* DATA LINES
# # # # # # #
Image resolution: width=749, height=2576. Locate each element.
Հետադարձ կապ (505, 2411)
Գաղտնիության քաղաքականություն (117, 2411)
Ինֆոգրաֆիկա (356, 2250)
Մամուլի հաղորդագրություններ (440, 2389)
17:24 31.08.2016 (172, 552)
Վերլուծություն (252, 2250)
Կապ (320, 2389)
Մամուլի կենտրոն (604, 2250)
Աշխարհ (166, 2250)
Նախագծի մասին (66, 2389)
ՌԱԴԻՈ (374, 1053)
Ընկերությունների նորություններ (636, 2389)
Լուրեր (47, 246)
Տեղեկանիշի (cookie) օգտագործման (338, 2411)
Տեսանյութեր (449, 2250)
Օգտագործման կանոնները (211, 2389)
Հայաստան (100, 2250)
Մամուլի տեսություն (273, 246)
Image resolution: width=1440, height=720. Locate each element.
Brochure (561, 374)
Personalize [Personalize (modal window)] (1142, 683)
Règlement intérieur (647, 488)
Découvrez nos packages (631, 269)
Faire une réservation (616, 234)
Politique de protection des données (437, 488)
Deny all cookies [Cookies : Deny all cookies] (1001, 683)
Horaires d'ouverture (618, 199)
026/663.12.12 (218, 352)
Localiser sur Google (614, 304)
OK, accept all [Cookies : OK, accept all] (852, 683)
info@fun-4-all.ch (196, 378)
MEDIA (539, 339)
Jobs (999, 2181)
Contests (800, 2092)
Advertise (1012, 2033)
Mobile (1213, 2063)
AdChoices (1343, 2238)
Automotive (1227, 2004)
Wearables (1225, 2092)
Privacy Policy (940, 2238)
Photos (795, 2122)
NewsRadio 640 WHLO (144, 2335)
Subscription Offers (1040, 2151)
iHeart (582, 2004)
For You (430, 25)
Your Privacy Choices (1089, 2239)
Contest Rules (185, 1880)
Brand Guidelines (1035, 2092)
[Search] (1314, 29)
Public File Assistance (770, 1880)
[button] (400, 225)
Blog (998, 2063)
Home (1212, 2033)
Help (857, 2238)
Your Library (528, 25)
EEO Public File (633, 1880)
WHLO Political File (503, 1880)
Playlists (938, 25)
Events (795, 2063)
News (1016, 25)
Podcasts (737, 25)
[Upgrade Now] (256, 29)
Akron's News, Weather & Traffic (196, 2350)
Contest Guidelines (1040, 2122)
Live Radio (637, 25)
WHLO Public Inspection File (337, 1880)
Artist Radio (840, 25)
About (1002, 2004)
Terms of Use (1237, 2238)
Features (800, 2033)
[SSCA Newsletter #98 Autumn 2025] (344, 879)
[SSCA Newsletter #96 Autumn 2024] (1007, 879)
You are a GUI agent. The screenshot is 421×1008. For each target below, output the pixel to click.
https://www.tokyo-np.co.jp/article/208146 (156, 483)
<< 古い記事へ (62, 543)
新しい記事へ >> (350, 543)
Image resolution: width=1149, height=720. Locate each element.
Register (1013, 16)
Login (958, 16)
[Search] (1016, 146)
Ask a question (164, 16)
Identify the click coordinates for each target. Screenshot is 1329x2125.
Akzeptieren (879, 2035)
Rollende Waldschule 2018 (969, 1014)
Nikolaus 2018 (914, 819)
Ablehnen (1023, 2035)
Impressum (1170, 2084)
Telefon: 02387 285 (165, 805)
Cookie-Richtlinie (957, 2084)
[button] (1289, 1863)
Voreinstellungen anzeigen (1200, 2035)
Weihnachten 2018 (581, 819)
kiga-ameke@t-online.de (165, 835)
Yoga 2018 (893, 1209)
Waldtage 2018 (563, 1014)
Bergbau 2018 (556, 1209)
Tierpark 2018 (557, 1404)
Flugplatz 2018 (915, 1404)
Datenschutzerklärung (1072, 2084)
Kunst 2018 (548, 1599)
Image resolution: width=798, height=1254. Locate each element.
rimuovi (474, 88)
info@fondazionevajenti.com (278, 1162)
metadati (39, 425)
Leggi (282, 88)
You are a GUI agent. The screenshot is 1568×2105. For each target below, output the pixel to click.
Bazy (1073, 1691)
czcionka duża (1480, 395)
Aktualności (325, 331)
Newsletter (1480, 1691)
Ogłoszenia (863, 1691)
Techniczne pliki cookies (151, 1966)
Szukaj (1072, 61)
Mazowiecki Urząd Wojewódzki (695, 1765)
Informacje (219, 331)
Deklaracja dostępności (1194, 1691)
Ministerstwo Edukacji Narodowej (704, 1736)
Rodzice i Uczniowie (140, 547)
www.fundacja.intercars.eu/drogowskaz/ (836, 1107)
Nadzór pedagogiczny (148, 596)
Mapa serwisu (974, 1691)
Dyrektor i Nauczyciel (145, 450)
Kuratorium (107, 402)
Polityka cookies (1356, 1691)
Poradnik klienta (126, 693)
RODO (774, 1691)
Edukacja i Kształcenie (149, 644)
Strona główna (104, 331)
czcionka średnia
# # # # # # #
* WORK TO COMPLETE
Rewrite the records starting at the line that contains "[Search] (1314, 29)" and ending at the line that contains "Leggi (282, 88)", keeping every line's text and adding 139 to each coordinate in the answers.

* EXERCISE RESPONSE
[Search] (1453, 168)
Public File Assistance (909, 2019)
[button] (539, 364)
Blog (1137, 2202)
Home (1351, 2172)
Help (996, 2377)
Your Library (667, 164)
EEO Public File (772, 2019)
WHLO Political File (642, 2019)
Playlists (1077, 164)
Events (934, 2202)
News (1155, 164)
Podcasts (876, 164)
[Upgrade Now] (395, 168)
Akron's News, Weather & Traffic (335, 2489)
Contest Guidelines (1179, 2261)
Live Radio (776, 164)
WHLO Public Inspection File (476, 2019)
Artist Radio (979, 164)
About (1141, 2143)
Terms of Use (1376, 2377)
Features (939, 2172)
[SSCA Newsletter #98 Autumn 2025] (483, 1018)
[SSCA Newsletter #96 Autumn 2024] (1146, 1018)
You are a GUI agent. The screenshot is 421×1008. For each target below, output the pixel to click.
https://www.tokyo-np.co.jp/article/208146 (295, 622)
<< 古い記事へ (201, 682)
新しい記事へ >> (489, 682)
Image resolution: width=1149, height=720. Locate each element.
Register (1152, 155)
Login (1097, 155)
[Search] (1155, 285)
Ask a question (303, 155)
Identify the click coordinates for each target. Screenshot is 1329x2125.
Akzeptieren (1018, 2174)
Rollende Waldschule 2018 (1108, 1153)
Nikolaus 2018 (1053, 958)
Ablehnen (1162, 2174)
Impressum (1309, 2223)
Telefon: 02387 285 (304, 944)
Cookie-Richtlinie (1096, 2223)
[button] (1428, 2002)
Voreinstellungen anzeigen (1339, 2174)
Weihnachten 2018 (720, 958)
kiga-ameke@t-online.de (304, 974)
Yoga 2018 (1032, 1348)
Waldtage 2018 (702, 1153)
Bergbau 2018 (695, 1348)
Tierpark 2018 (696, 1543)
Flugplatz 2018 (1054, 1543)
Datenschutzerklärung (1211, 2223)
Kunst 2018 (687, 1738)
Image resolution: width=798, height=1254. Locate each element.
rimuovi (613, 227)
info@fondazionevajenti.com (417, 1301)
metadati (178, 564)
Leggi (421, 227)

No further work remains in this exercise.